Stored data entries –

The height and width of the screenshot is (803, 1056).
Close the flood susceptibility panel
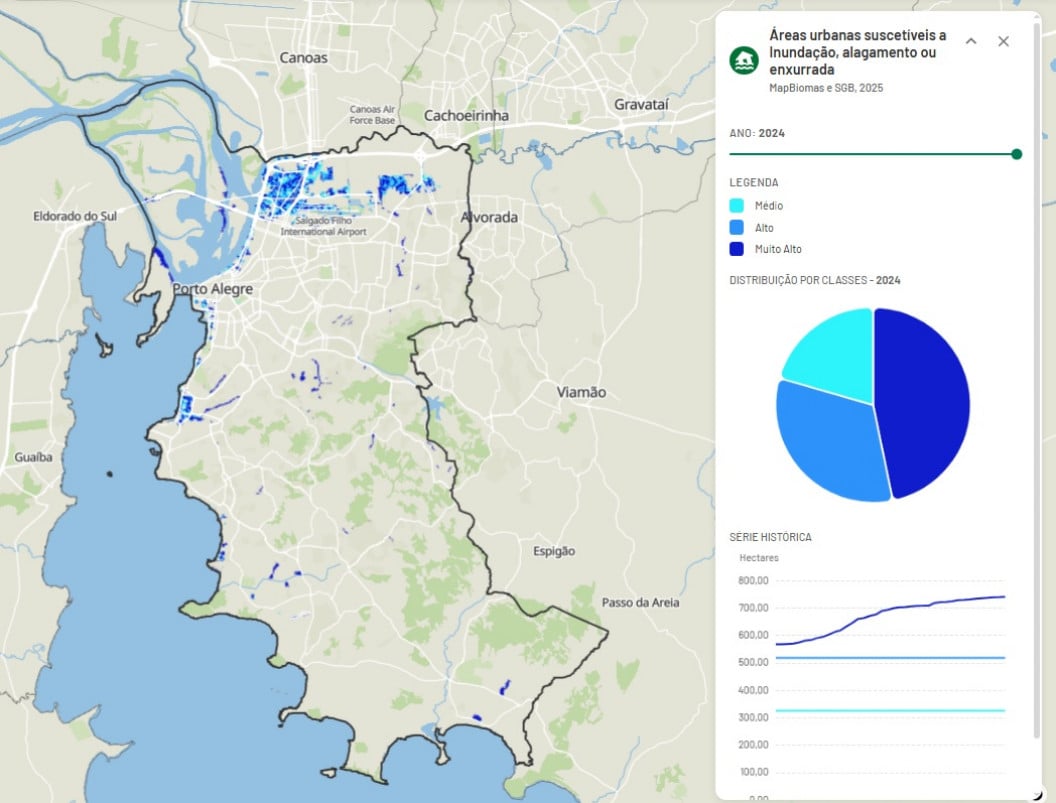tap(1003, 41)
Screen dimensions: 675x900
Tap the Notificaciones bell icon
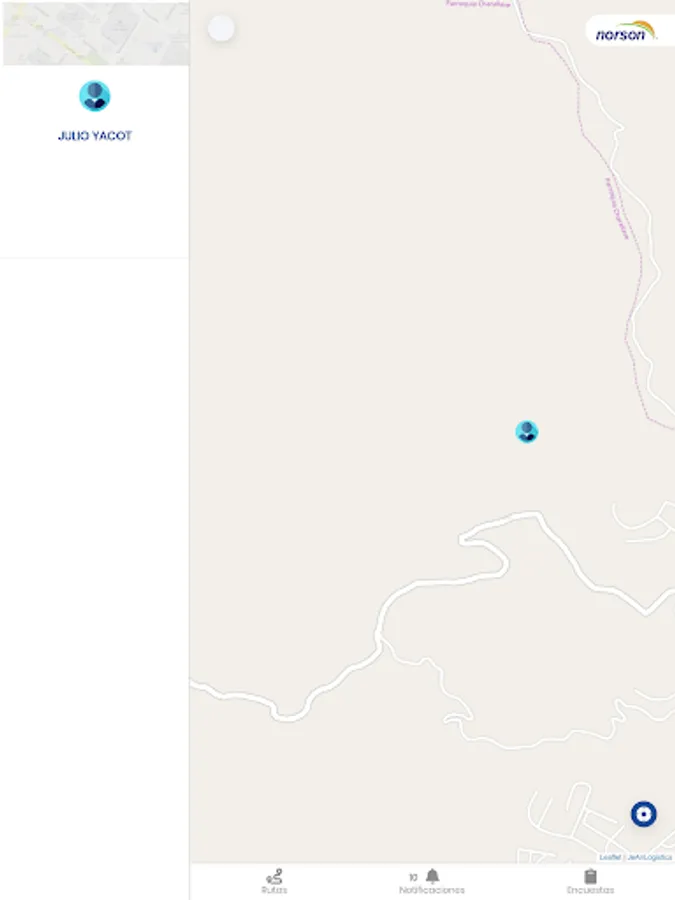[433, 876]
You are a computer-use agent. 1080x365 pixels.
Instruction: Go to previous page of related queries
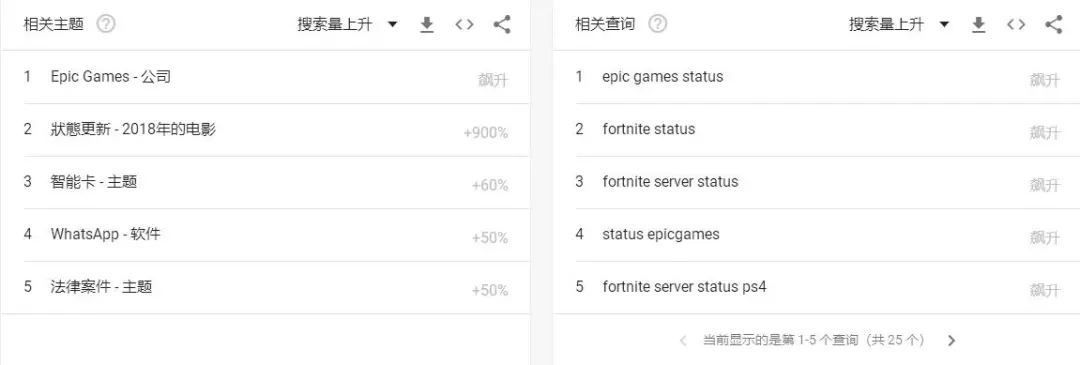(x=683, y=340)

How to complete this task – Reproduce all entries exactly. Pictures do not belong in the copy.

Completed task –
The height and width of the screenshot is (803, 1056).
Close the flood susceptibility panel
tap(1003, 41)
Screen dimensions: 675x900
Tap the Notificaciones bell icon
[433, 876]
You are a computer-use agent. 1080x365 pixels.
Instruction: Go to previous page of related queries
(x=683, y=340)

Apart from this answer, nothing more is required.